** START OF Raw data **

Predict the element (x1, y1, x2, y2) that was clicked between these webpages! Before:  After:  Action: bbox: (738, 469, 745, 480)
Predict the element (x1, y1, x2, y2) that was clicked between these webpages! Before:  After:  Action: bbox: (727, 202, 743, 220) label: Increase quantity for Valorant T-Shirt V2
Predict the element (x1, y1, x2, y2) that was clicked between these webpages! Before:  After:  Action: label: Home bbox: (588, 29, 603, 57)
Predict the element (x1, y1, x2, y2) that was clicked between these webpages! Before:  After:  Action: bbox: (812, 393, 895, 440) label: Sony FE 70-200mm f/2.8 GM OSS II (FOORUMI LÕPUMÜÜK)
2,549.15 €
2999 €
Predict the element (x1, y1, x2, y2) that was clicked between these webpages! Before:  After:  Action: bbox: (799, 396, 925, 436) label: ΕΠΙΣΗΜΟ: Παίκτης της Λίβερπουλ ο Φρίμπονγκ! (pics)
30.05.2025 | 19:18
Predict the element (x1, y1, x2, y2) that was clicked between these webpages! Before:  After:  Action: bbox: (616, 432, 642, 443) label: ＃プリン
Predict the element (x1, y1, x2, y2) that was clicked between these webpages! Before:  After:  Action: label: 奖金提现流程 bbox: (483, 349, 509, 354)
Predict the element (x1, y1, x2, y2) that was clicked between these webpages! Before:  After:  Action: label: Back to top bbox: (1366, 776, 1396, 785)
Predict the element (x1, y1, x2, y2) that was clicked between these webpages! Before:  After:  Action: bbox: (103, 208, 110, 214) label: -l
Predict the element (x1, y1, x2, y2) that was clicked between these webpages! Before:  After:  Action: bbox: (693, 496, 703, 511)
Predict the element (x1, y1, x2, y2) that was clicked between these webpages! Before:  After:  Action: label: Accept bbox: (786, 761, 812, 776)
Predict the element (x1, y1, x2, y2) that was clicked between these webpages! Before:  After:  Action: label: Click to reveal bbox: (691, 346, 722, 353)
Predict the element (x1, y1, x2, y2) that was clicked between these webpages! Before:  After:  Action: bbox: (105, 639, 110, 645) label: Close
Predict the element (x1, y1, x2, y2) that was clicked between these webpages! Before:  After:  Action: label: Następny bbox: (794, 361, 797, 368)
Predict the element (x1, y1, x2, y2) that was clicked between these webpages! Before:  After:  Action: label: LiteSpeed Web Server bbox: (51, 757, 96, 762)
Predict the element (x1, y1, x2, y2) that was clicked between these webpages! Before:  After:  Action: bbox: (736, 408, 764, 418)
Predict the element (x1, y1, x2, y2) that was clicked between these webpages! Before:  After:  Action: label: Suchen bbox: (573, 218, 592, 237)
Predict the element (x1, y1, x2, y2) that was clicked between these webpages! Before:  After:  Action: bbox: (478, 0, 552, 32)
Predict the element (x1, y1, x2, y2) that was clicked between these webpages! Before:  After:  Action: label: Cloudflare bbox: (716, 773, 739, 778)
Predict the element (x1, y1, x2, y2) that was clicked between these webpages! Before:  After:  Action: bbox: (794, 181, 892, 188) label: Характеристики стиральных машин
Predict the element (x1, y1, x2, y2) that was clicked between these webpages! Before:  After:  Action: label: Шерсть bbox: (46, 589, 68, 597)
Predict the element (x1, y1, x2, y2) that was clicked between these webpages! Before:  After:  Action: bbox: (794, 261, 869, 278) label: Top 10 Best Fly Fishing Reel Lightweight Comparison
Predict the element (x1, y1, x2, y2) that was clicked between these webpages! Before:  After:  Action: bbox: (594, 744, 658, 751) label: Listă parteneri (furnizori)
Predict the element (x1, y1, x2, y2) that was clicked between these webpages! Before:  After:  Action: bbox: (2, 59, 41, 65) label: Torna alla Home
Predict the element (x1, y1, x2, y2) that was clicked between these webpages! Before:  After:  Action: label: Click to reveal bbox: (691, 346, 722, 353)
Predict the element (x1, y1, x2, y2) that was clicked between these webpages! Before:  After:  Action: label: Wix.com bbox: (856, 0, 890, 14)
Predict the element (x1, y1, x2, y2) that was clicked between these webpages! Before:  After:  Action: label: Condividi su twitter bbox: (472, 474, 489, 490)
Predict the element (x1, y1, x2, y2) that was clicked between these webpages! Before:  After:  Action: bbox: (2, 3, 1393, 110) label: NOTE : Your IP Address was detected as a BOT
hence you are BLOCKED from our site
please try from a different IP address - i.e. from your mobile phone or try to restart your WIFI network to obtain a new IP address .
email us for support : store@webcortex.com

** END OF Raw data **

• _Short problem_
Copy out, word for word, every line starting with the line that contains "ο Φρίμπονγκ! (pics)" and going on through the line that contains "30.05.2025 | 19:18", both included.

• _Finished task_
Predict the element (x1, y1, x2, y2) that was clicked between these webpages! Before:  After:  Action: bbox: (799, 396, 925, 436) label: ΕΠΙΣΗΜΟ: Παίκτης της Λίβερπουλ ο Φρίμπονγκ! (pics)
30.05.2025 | 19:18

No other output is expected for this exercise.